Why are there so many food allergies now?

It's likely that many things have changed in the environment, in our diets and in child-rearing practices that have led to an increase in food allergies in the past 20 years.

One of the most popular theories is the hygiene hypothesis. If the developing immune system is not exposed to enough levels and types of germs and bacteria, its focus may shift, leading to allergies or autoimmune diseases. Worldwide, there's a lot of evidence to support this, as food allergies are much more common in developed countries. But the hygiene theory does not seem to be the most important factor in developed countries. Higher rates of food allergies in inner-city populations contradict the hypothesis.
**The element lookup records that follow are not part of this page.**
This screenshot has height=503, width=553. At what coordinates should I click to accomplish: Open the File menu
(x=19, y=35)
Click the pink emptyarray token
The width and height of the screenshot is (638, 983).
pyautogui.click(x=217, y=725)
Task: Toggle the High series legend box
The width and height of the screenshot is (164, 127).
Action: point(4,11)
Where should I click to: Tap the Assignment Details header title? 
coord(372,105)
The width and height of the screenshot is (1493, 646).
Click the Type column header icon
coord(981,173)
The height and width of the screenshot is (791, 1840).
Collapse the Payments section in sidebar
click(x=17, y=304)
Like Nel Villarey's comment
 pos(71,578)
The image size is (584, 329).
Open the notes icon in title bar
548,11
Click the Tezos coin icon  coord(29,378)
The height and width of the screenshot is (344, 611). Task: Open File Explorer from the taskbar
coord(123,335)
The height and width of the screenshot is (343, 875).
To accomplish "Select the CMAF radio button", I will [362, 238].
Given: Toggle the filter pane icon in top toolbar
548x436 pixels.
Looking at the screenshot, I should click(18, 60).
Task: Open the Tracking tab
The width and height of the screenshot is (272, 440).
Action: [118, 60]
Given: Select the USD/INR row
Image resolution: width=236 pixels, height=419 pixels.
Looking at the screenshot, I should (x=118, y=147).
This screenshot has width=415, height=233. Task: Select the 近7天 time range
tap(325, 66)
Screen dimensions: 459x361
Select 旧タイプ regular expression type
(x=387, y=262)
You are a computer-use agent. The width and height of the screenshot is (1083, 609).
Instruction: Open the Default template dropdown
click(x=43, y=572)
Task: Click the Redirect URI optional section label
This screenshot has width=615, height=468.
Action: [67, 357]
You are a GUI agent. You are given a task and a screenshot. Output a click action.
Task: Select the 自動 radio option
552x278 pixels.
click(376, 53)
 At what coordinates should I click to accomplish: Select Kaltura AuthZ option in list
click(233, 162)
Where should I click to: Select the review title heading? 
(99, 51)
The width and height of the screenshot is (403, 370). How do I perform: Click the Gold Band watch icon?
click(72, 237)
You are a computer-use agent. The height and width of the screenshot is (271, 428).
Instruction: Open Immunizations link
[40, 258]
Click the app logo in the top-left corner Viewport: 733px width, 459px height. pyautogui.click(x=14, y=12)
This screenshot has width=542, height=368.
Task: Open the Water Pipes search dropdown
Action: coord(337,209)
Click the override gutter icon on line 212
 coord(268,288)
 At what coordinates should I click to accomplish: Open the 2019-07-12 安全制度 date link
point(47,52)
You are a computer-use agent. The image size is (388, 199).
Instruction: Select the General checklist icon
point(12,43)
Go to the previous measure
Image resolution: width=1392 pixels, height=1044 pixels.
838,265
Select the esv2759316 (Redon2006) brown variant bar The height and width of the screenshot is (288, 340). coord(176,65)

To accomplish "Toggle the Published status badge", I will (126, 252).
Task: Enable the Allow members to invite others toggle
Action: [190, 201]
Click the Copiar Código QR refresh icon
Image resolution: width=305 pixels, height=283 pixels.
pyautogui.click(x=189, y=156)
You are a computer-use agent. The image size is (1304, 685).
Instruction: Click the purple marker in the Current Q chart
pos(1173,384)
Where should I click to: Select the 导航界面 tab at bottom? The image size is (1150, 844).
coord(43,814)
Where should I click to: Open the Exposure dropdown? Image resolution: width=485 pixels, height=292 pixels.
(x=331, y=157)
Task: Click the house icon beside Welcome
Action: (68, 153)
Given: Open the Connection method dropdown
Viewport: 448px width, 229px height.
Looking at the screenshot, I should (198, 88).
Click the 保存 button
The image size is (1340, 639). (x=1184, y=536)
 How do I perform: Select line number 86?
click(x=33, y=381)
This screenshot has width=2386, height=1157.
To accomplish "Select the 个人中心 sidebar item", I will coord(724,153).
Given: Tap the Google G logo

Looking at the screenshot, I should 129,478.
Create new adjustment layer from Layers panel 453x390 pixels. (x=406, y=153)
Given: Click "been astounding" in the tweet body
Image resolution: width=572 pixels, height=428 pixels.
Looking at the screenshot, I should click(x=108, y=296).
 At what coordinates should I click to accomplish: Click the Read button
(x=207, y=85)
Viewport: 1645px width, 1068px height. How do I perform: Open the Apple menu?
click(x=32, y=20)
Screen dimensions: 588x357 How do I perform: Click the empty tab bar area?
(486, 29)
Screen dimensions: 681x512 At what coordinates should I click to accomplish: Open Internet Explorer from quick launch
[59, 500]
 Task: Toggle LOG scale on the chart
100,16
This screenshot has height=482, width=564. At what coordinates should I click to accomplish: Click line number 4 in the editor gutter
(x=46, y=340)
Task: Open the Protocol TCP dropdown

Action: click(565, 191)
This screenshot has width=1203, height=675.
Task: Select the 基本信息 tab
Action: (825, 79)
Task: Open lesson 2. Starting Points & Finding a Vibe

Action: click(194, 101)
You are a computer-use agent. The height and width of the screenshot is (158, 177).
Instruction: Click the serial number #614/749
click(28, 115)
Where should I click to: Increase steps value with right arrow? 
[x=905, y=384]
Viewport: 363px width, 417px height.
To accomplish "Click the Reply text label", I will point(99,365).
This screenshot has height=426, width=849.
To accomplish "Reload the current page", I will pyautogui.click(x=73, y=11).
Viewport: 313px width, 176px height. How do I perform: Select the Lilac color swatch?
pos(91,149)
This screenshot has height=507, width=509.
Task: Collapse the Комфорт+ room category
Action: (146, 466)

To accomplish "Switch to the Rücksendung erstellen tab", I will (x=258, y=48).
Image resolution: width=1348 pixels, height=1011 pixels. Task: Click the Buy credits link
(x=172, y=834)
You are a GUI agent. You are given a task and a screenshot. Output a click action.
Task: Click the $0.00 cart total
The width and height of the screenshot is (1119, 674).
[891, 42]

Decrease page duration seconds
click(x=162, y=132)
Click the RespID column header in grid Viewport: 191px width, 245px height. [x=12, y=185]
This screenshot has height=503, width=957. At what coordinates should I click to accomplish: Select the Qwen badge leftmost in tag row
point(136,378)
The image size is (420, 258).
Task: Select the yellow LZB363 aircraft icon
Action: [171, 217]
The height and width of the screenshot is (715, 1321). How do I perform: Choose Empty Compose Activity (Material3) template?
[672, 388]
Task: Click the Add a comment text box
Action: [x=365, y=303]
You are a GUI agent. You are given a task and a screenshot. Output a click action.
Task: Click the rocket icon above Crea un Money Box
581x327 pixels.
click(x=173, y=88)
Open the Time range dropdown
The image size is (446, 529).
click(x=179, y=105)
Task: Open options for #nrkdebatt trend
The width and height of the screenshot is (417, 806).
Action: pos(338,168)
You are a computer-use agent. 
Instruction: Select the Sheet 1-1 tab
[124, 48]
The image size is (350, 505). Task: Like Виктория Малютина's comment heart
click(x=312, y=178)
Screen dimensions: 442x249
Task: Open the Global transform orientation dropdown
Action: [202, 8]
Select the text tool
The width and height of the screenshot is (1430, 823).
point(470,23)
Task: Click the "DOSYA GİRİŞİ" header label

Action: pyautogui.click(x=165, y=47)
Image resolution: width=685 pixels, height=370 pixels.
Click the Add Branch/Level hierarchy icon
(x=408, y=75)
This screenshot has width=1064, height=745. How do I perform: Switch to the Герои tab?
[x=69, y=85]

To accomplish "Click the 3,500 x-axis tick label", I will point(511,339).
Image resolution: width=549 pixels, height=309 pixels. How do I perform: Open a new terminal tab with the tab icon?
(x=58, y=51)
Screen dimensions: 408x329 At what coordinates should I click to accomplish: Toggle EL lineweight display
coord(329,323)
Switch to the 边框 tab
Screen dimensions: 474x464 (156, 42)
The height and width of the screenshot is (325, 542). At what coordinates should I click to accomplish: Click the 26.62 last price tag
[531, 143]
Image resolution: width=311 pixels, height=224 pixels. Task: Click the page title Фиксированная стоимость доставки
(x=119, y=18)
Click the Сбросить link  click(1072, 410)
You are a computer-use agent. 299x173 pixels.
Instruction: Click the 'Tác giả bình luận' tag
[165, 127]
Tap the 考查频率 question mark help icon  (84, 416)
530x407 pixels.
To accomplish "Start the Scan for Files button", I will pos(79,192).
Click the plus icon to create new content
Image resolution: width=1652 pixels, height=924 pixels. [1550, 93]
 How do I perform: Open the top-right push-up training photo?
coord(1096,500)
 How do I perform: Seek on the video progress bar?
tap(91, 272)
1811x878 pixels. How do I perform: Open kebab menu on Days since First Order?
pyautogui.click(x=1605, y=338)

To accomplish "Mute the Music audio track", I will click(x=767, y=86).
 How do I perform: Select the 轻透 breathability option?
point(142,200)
In terms of nutrient-related allergy causes, two theories have some evidence to support them: vitamin D deficiency and excess folate. Compared to two decades ago, there's a much higher rate of vitamin D deficiency-especially in northern climates. This may be diet-related, but it's also because most of us spend more time indoors.

And about 20 years ago, women who were pregnant began taking supplements with high levels of folic acid to prevent birth defects. So there's been a major change in developing infants' exposure to folic acid.

I think we're going to learn that there are quite a few more contributors to food allergies. Some are under investigation; some we haven't thought of yet.